Two additional studies evaluated the effects of beta alanine on body composition. Both showed a significant increase in lean mass;[15,17] one of these additionally showed a decrease in body fat.
Another study evaluated the effects of beta alanine on carnosine muscle concentration and athletic performance in cyclists. They were assigned to receive the supplement, starting dose was 4 grams a day and then gradually increased to 6.4 grams daily, or a placebo for either 4 or 10 weeks. Muscle biopsies were performed to exactly measure muscle carnosine concentration; muscle carnosine increased on average by 59% and 80% after 4 and 10 weeks beta-alanine supplementation, respectively. There was no increase in muscle carnosine among cyclists on placebo. More importantly, cycling capacity improved 13% after 4 weeks of supplementation; a 3.2% further increase was seen by 10 weeks. Cyclists on placebo experienced no improvement.
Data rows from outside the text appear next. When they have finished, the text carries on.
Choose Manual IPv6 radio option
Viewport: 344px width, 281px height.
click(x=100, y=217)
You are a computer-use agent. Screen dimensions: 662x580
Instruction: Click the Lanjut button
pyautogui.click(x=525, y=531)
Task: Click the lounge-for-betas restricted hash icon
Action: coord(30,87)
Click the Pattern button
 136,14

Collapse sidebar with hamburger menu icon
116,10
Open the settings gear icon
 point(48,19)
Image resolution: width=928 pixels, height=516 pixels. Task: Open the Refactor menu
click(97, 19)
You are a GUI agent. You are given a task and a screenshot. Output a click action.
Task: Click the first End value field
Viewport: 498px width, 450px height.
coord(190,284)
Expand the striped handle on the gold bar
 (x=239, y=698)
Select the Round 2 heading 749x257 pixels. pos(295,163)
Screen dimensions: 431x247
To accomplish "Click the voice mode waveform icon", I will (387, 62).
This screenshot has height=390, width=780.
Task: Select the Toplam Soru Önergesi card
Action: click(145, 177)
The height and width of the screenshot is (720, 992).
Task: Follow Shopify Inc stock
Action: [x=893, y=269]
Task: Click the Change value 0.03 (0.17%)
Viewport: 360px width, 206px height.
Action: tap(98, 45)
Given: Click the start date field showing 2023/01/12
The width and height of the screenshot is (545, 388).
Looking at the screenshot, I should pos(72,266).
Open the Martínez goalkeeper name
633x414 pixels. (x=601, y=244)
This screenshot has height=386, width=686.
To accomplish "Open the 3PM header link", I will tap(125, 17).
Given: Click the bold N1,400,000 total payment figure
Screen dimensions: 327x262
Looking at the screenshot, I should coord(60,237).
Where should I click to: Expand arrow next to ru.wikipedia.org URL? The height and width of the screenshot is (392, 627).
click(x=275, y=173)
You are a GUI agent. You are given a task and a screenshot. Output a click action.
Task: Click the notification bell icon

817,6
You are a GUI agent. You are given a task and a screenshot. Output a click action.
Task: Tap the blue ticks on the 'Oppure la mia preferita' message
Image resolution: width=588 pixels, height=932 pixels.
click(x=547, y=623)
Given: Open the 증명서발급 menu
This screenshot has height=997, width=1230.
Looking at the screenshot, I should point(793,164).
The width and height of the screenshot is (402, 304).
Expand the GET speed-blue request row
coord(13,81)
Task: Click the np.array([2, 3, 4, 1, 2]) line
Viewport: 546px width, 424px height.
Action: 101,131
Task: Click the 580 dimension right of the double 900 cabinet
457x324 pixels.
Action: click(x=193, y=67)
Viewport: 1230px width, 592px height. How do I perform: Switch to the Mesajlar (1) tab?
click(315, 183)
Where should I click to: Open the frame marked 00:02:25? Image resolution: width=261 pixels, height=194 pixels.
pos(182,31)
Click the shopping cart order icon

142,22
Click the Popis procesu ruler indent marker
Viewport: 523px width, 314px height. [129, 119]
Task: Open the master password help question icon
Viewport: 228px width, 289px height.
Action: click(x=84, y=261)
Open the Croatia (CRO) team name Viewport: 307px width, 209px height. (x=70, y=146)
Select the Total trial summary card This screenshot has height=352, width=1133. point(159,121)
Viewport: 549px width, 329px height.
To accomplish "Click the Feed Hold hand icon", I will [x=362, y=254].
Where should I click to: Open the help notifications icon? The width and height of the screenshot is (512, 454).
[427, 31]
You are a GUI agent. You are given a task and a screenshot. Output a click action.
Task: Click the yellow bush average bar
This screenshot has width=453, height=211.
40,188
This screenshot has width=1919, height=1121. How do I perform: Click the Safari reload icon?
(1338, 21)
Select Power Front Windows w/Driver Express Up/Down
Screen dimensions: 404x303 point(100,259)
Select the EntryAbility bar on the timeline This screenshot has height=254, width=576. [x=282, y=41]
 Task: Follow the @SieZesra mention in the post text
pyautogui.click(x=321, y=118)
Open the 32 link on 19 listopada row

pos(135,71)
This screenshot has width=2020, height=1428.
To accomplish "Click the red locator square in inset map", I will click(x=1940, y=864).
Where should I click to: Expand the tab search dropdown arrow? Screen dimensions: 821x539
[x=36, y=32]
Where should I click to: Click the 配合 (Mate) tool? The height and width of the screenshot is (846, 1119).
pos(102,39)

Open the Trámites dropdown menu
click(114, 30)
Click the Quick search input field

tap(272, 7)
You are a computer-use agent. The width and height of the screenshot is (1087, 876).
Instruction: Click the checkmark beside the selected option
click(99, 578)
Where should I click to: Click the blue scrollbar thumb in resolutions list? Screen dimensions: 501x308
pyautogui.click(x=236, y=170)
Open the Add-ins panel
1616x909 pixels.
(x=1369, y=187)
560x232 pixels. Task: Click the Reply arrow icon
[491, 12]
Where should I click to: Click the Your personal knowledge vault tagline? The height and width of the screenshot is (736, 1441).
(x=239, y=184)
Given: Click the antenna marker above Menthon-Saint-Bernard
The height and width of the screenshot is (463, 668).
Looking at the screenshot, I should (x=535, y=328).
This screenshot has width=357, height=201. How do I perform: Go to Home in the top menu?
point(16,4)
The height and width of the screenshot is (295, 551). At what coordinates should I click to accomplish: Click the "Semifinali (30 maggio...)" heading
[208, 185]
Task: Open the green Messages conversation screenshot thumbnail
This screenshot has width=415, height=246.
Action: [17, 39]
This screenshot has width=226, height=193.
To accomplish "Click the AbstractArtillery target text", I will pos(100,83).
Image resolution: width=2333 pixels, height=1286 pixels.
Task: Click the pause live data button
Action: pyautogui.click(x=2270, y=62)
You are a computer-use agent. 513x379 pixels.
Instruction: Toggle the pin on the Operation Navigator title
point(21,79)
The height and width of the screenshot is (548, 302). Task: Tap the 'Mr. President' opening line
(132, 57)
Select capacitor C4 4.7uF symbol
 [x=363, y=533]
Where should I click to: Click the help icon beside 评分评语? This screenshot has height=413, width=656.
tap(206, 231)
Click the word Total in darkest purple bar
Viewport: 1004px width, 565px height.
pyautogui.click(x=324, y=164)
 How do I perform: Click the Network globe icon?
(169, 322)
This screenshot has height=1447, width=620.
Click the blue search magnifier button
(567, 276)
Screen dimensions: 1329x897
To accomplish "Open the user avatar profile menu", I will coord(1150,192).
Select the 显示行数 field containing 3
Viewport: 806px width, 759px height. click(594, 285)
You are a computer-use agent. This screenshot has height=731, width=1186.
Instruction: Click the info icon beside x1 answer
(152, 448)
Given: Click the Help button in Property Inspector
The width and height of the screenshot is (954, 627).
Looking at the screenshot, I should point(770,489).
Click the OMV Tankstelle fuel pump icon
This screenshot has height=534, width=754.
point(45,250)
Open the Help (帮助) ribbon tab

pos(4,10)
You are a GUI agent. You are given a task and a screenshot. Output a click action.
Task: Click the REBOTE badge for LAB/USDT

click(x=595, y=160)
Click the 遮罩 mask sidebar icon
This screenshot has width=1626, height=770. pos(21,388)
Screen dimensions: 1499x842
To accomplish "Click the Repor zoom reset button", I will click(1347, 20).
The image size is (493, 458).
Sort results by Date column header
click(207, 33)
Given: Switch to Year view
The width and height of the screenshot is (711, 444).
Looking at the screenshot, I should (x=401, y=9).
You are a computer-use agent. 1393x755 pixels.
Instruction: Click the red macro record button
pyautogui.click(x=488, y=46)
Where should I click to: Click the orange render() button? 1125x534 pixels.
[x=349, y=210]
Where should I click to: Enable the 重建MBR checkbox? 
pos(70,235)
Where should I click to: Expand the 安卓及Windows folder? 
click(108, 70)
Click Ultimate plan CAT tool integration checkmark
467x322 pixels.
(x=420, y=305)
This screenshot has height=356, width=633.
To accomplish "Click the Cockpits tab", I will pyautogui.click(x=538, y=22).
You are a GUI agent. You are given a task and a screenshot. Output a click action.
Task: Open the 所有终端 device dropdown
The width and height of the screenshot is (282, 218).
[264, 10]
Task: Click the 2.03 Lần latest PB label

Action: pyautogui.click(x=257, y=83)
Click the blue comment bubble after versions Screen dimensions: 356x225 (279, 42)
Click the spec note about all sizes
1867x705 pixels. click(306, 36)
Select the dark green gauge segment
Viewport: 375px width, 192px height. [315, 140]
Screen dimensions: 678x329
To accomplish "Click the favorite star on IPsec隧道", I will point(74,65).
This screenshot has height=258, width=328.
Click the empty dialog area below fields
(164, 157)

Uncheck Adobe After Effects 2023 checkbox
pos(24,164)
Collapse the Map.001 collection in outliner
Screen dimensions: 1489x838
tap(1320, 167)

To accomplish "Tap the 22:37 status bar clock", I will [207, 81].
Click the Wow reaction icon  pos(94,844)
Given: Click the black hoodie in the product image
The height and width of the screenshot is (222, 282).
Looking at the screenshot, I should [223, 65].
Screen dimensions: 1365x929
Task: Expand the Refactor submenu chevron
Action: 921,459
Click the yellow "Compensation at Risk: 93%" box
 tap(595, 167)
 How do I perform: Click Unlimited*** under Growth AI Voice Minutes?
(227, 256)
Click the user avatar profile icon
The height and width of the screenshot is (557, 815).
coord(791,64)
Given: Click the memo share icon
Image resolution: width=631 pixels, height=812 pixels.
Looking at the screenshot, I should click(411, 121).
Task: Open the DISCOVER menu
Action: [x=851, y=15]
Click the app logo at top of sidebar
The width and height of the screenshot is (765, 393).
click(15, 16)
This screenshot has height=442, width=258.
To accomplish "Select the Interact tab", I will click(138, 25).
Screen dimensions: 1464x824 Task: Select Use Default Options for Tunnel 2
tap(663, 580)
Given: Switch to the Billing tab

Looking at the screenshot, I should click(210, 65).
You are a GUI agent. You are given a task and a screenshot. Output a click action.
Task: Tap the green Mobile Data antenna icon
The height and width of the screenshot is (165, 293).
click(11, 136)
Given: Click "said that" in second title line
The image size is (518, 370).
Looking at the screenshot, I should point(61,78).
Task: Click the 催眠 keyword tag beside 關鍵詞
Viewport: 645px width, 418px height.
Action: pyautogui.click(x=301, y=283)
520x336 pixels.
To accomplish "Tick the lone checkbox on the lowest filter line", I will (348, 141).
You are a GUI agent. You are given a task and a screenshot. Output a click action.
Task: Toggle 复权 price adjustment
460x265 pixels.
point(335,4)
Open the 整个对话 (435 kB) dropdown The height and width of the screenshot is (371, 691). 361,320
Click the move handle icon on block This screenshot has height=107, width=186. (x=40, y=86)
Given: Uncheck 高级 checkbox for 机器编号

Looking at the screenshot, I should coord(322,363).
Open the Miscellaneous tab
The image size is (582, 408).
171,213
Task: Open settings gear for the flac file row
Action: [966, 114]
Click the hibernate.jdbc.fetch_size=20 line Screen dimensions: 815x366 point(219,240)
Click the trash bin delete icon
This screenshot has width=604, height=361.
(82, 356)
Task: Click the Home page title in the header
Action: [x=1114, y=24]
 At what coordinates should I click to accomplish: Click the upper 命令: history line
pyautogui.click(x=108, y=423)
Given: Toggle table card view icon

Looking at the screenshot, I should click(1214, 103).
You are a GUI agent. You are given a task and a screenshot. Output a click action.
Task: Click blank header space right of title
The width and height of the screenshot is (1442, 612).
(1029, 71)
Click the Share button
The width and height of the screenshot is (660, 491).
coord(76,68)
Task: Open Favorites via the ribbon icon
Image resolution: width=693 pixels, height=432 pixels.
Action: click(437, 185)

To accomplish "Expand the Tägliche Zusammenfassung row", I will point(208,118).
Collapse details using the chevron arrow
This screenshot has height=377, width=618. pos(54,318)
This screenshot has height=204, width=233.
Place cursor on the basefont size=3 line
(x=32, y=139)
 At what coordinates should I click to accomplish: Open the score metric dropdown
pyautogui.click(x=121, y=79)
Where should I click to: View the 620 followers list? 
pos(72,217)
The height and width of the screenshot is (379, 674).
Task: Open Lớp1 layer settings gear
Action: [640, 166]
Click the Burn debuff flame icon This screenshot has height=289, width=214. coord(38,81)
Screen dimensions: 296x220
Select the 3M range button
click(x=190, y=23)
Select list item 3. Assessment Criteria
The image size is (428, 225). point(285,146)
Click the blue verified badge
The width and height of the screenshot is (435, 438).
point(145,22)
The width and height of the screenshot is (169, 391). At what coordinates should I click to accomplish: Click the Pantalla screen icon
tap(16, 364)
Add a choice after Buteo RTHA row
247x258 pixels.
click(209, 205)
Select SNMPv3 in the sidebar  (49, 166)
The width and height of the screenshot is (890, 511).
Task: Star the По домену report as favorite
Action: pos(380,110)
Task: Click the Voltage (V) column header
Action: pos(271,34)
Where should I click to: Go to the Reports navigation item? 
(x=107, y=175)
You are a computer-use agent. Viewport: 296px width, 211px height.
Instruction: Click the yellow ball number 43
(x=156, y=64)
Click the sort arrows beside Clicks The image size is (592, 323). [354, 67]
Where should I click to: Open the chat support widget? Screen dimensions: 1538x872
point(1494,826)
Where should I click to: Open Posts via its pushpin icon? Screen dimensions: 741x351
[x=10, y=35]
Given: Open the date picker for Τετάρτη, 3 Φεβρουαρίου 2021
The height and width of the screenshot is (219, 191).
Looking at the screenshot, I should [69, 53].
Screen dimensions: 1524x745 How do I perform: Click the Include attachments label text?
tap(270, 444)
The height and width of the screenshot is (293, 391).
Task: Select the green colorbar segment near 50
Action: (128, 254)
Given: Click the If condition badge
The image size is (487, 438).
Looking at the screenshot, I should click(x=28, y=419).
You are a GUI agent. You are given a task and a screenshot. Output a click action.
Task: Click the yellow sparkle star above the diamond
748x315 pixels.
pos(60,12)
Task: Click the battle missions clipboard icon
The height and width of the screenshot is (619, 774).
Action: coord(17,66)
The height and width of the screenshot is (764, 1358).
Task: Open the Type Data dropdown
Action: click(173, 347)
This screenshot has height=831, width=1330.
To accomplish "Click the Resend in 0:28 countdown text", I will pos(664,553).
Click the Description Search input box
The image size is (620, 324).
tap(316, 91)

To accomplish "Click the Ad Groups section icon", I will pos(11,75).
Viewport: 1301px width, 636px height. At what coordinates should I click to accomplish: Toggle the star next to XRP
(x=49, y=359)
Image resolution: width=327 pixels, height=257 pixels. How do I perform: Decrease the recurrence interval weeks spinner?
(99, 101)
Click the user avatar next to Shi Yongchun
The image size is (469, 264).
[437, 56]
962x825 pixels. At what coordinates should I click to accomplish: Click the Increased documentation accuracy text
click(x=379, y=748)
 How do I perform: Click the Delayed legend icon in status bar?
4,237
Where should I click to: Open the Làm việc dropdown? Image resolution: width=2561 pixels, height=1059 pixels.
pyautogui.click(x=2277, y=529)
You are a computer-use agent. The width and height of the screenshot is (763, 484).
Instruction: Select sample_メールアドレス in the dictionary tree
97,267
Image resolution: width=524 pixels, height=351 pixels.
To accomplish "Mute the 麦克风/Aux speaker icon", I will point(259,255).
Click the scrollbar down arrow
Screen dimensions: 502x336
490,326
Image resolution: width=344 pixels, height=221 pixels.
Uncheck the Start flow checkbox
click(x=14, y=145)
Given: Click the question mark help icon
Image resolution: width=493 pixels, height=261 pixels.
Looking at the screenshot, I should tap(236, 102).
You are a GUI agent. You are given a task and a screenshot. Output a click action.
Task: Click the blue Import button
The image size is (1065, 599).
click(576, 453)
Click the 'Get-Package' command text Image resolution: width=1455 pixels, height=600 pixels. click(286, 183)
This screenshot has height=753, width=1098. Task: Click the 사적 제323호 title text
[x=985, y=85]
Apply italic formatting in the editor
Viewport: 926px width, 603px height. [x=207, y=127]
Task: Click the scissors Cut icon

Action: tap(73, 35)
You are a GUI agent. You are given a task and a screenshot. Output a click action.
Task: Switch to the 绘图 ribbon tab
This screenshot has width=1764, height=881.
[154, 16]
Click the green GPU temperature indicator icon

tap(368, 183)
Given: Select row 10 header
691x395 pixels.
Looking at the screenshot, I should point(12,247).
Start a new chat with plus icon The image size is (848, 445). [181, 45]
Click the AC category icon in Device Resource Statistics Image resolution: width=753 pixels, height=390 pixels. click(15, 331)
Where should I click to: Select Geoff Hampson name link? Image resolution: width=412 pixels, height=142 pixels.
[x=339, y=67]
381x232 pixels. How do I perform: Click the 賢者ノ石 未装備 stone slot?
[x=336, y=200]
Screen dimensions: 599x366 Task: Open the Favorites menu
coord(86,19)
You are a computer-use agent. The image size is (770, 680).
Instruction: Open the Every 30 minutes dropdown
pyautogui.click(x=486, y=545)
Beta alanine supplements have been shown to increase performance in numerous other trials. On the other hand, it has proven inefficacious in sprinters, an activity that requires high muscular work output within a very limited amount of time.[4,18]
How useful is Beta Alanine?
There seems to be a discrepancy between how much of an improvement can be achieved, since studies’ report vary from negligible and up to 16%. The discrepancy is probably due to type of exercise included and dosage; studies using higher doses were able to achieve better results and reported improvements on the higher spectrum. According who Hobson et al, who analyzed 18 separated published studies with various dosage and training protocols, they calculated that beta alanine supplement would, on average, improve running time in a 1500 m race for about 6 seconds; in percentages, it is wise to expect anything from minimal up to 10% increase, again, depending on your training and dosage.
Beta alanine proves most efficient in short-duration high-intensity exercise, such as weight-lifting, running, cycling. It exerts most potent effects for activity that is 60 to 240 seconds in duration; it is still effective for activity above 240 seconds. However, it does not appear to offer any advantages for exercises that are of very short duration, below 60 seconds, such as sprinting.